Search the entries for the word "computer" and report each line that has it.

-------

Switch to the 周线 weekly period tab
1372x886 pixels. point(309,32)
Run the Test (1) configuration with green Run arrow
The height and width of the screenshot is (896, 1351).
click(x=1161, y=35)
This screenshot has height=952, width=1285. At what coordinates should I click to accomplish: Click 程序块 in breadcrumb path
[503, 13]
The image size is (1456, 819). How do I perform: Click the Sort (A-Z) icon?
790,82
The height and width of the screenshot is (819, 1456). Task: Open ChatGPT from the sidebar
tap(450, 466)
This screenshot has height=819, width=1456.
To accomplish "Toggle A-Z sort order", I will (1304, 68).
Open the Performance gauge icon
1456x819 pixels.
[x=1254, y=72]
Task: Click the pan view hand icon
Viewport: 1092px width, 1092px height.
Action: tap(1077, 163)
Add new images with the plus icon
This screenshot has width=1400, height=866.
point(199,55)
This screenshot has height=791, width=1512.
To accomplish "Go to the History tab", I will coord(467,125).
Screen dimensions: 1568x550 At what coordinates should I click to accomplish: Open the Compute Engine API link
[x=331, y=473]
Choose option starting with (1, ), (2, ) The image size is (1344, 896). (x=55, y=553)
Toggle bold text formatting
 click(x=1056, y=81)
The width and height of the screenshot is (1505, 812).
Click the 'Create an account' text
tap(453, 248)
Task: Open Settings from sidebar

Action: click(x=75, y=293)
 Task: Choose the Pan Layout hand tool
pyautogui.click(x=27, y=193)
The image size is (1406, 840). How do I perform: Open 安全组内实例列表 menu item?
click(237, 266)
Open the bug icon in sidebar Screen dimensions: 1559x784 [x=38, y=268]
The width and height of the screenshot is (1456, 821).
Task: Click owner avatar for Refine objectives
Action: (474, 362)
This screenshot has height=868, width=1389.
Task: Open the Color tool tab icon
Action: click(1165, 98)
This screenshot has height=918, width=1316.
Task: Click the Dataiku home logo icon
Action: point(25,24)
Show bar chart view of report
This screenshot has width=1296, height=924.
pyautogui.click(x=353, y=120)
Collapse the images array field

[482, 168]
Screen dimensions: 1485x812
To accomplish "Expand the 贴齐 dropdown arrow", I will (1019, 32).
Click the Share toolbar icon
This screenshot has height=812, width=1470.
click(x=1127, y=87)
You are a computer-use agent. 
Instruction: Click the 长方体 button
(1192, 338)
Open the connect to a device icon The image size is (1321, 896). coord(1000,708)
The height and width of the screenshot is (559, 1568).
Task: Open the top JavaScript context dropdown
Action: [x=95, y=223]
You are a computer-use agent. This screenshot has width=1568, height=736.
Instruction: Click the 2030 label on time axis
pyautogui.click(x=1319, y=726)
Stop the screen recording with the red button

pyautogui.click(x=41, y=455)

-------

■ Answer box:
You are a computer-use agent. 
You are a computer-use agent. This screenshot has width=1568, height=736.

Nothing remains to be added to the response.